“I don’t know what it is. But that running sounds right” he repeated slowly. “Whatever’s here is restless, moving.”
“I knew when I came in. I just didn’t know why.”
“I was watching you to see. If you saw...” I heard the same tightness in his voice as I felt in my own “Look honey, I’ve been here for two nights on my own already. I wasn’t sure if it was just me” I moved the chair to sit close to him, craving the solid feel of him, cheek against the fabric of his white T-shirt. My mind marvelled - Two nights of this! On his own!
“What is it?”
He shrugged, and I felt him breathe in deep under his t-shirt.
“Look I’ll take you round. See if y’all can feel anything”
Small steps. We walked slowly from the front door, down the corridor.
Into the kitchen.
Fine.
The living room was a little chilly, a little dark.
The bathroom was gray and dull. For a second, a shadow chased past the corner of my eye. My heartbeat jackhammered. I couldn’t drag my gaze to the mirror beside the sink.
Charles held my arm. “No, not there” I said, flatly.
We walked into the master bedroom, Charles’s room.
There was nothing there.
Except at the top of the walls.
Twenty minutes later, we were standing outside the front door, not speaking. We were holding hands like children, gripping each other, tugging downwards. Our rucksacks spilled clothes at our feet.
#
What did we see in that room? My mind has rolled over that memory so many times that it is as flat and unrealistic as a poor effect in an old B-movie.
It was a movement, darkness, a shadow, nothing more. But as I looked at it, it seemed to stretch and grow, to pulse with an oily black shimmer.

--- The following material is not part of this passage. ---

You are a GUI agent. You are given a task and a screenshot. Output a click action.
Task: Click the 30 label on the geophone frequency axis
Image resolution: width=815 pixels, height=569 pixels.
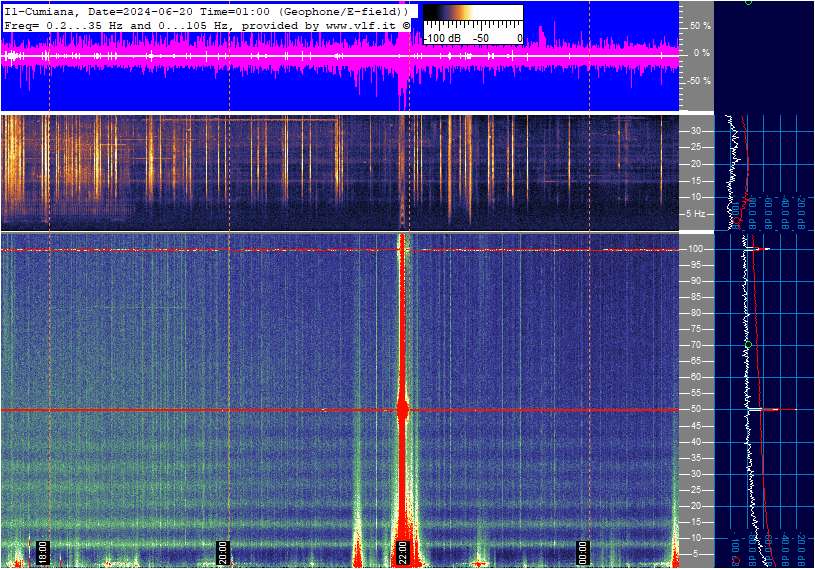click(x=693, y=131)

It’s not even a dramatic story, is it? In the end, all I saw were shadows. What I didn’t realise back then was that shadows are everywhere. When you cross a border, things are never quite the same. Now I see the darkness everywhere. It follows me, stealthy as a black cat. I see it sometimes, half-glimpsed, on the edges of vision. Sometimes I think I see it behind my eyes at night. That’s what I fear most. Whatever lies beyond our borders moves easiest in the darkness. All borderliners know that. Charles and I didn’t really stay in touch. Sometimes experience draws you closer together. Sometimes it has the opposite effect. I think that privately we were reluctant to be near each other, in case our combined presence attracted anything else. He did come to see me in Dublin, towards the end of his backpacking year. It wasn’t a great success, with little time to talk. Besides, things that seemed interesting or philosophical in Paris and urgently important in London just felt odd and off-kilter against the normality of home. Afterwards we wrote to each other in a haphazard fashion. He moved to New York, fell in love with a Californian waitress. I heard he was engaged to her and I wrote to congratulate him.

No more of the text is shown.